Trafford Council is responsible for the administration of local services, such as education, social services, town planning, waste collection and council housing. The area is divided into seven electoral wards: Altrincham, Bowdon, Broadheath, Hale Barns, Hale Central, Timperley, and Village. These wards have 21 out of the 63 seats on the Trafford Council; as of the 2014 local elections fifteen of these seats were held by the Conservative Party, three by the Labour Party, and three by the Liberal Democrats. Altrincham was in the eponymous parliamentary constituency which was created in 1885. This lasted until 1945 when it was replaced by Altrincham and Sale. In 1997, this in turn became part of the newly created constituency of Altrincham and Sale West. Since its formation, Altrincham and Sale West has been represented in the House of Commons by the Conservative MP, Graham Brady. This is one of only four Conservative seats in Greater Manchester.

Geography

At  (53.3838, −2.3547), Altrincham is on the southwestern edge of the Greater Manchester Urban Area, immediately south of the town of Sale, and  southwest of Manchester city centre. It lies in the northwest corner of the Cheshire Plain, just south of the River Mersey. The Bridgewater Canal passes through the Broadheath area of the town. Altrincham's drinking water is supplied by United Utilities. The local bedrock consists mainly of Keuper Waterstone, a type of sandstone, and water retrieved from those rocks is very hard and often saline, making it undrinkable. The town's climate is generally temperate, with few extremes of temperature or weather. The mean temperature is slightly above average for the United Kingdom; whereas both annual rainfall and average hours of sunshine are slightly below the average for the UK.

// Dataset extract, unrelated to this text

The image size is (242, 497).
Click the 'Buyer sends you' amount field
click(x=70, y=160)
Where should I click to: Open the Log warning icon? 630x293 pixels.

Along with Sale, Stretford and Urmston, Altrincham is one of the four major urban areas in Trafford. The Altrincham area, as defined by Trafford Council, comprises the south of Trafford. In addition to the town of Altrincham, it includes the villages of Timperley, Bowdon, Hale and Hale Barns. The Broadheath area of the town was a light industrial centre until the 1970s and is now a retail park. The most densely populated part of the town is around the town centre, with the less populated areas and more green space further from the centre of town in villages such as Bowdon and Hale. The Oldfield Brow area lies on the outskirts of the town beside the Bridgewater Canal and close to Dunham Massey.

Demography

As of the 2011 UK census, the town of Altrincham had a total population of 52,419. Of its 41,530 residents aged 16 and over, 62.1 per cent were couples living together.
The town's population density is 37.4 inhabitants per hectare, with the population consisting of 49.0% males and 51.0% females. Of those aged 16 and over, 15.2 per cent had no academic qualifications, similar to the 18.6 per cent in all of Trafford. At 8.4 percent, Altrincham has a low proportion of non-white people. Asians are the area's largest ethnic minority, at 4.9 per cent of the population.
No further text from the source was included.